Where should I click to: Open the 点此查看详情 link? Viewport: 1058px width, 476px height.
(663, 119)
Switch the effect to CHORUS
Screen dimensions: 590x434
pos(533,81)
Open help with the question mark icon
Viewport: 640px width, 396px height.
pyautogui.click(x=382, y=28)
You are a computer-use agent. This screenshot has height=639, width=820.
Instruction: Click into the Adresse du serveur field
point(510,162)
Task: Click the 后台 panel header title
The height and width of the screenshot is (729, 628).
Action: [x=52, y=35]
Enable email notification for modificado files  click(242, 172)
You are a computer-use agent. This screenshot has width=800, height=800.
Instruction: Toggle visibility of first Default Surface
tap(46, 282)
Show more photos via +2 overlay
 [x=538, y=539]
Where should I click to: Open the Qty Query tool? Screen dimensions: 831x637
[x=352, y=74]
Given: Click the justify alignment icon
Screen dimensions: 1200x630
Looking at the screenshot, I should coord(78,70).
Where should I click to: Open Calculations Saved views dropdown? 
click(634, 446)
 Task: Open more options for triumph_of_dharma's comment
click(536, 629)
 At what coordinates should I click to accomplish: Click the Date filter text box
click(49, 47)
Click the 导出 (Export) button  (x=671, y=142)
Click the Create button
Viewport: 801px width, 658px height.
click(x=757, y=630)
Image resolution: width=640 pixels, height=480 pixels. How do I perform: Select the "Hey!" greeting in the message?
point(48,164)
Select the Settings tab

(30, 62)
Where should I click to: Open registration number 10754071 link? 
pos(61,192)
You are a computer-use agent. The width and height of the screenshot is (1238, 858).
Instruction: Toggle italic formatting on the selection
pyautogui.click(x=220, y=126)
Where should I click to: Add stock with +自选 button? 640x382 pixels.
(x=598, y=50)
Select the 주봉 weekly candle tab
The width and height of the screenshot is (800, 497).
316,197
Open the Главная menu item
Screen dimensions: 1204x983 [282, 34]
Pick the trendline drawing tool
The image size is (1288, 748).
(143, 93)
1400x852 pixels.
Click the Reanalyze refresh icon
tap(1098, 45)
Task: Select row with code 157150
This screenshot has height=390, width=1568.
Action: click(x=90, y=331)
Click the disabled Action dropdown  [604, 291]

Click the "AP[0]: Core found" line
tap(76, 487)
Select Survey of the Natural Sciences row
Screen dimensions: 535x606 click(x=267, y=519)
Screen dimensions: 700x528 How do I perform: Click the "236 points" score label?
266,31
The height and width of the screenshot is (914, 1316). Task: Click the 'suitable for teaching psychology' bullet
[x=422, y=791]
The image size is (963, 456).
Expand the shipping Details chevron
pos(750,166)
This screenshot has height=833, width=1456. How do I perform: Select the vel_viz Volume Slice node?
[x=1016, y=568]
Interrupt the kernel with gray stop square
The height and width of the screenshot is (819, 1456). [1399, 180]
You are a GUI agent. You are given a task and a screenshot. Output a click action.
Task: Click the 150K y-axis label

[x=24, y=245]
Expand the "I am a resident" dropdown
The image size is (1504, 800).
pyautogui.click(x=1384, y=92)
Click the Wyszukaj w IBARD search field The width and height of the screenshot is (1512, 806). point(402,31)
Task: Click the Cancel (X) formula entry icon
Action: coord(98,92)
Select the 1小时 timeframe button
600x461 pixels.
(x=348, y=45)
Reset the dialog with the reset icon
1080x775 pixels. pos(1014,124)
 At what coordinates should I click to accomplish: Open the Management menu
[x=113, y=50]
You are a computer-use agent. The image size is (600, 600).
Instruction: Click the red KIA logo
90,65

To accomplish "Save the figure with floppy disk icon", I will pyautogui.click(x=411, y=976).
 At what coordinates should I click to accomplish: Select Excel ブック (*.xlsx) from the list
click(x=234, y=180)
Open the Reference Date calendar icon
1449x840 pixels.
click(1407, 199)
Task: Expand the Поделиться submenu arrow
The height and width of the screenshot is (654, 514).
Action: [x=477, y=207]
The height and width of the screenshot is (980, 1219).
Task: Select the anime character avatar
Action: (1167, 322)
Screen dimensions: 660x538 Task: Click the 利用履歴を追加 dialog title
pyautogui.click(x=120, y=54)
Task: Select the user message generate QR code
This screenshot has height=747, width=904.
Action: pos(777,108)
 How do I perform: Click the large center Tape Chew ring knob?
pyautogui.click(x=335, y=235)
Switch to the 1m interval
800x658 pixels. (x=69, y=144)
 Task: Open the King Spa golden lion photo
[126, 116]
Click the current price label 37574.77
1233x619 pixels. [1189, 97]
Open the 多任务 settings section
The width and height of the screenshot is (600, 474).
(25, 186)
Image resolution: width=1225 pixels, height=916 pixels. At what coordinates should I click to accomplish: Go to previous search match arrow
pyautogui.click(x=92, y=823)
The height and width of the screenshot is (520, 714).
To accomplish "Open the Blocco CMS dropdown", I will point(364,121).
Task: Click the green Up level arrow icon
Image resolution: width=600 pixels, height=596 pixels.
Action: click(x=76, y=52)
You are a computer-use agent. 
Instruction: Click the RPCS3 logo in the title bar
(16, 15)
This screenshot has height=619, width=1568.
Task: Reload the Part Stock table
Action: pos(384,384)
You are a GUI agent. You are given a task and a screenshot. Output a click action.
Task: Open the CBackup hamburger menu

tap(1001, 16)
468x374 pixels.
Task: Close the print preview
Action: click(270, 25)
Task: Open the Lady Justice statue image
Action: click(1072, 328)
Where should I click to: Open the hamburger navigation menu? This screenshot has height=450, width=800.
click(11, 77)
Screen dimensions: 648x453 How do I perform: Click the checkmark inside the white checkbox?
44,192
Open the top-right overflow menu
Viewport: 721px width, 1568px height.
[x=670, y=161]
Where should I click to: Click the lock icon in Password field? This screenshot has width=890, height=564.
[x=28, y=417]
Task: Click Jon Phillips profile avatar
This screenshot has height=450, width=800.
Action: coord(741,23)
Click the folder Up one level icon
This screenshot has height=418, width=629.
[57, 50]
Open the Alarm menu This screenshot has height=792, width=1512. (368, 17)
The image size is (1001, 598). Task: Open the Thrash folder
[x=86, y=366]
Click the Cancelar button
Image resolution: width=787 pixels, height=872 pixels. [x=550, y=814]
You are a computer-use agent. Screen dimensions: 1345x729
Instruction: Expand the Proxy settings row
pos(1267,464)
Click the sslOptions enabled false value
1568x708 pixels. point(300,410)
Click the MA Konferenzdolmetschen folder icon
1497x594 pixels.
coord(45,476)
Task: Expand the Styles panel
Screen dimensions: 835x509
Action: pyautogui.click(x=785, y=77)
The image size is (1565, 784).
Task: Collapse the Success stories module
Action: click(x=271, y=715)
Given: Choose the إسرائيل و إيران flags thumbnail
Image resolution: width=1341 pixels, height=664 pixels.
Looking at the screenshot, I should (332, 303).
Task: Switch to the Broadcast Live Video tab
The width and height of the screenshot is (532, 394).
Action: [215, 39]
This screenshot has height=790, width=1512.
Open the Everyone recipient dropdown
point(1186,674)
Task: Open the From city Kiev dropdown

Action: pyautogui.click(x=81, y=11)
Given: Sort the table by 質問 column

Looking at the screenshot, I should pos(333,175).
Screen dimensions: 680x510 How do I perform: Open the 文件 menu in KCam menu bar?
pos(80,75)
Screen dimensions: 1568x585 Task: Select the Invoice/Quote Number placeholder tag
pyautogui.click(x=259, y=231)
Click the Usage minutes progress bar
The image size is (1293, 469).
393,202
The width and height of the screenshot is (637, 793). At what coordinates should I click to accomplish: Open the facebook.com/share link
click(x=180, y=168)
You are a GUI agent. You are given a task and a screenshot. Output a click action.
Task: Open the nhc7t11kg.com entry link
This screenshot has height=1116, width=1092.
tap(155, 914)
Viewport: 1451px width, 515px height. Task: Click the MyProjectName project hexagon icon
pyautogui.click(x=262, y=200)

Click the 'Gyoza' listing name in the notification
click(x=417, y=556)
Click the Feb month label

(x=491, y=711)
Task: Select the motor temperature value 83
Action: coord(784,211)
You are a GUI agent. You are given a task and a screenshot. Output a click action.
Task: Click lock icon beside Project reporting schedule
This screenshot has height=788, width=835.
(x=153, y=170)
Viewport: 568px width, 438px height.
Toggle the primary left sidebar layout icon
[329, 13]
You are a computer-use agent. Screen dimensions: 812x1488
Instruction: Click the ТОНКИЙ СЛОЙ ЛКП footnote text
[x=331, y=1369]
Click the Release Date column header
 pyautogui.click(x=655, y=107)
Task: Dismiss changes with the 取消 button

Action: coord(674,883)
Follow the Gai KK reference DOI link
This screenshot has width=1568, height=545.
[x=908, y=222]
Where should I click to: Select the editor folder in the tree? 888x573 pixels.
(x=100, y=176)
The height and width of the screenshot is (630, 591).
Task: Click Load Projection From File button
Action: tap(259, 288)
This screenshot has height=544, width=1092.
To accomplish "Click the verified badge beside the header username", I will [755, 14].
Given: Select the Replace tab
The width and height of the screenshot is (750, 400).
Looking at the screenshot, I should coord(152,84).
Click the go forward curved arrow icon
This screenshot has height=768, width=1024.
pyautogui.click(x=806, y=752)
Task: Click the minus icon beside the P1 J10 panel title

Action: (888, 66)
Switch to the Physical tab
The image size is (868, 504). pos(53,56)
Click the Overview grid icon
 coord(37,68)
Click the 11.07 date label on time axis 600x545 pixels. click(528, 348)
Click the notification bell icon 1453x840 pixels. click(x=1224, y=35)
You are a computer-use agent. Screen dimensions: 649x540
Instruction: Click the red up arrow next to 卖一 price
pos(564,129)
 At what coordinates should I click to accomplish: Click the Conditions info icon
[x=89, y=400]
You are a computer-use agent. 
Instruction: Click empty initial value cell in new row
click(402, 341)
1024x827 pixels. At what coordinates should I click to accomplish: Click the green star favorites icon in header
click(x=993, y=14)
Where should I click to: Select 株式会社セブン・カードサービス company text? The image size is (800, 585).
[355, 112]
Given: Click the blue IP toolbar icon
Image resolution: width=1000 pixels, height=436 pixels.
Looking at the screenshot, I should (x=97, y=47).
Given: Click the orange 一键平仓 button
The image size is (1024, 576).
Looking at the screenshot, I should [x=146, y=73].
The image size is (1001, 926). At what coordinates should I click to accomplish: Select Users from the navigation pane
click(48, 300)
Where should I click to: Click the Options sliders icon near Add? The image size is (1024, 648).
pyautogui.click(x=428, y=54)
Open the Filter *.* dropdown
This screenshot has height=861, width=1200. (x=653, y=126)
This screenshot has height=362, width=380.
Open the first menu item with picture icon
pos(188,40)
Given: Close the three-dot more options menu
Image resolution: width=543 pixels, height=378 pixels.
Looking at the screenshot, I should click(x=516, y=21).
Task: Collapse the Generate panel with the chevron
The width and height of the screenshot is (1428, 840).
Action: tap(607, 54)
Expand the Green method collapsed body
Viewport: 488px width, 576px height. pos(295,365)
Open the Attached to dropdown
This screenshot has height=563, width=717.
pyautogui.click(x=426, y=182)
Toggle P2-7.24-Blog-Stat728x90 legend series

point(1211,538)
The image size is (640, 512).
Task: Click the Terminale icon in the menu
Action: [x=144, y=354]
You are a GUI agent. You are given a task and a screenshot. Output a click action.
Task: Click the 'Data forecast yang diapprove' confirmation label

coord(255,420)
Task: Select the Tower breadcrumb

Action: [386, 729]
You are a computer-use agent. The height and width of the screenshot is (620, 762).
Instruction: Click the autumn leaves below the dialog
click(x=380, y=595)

=-=-=

Which lines above include the word "level"? Return each one.

Task: Click the green Up level arrow icon
Click the folder Up one level icon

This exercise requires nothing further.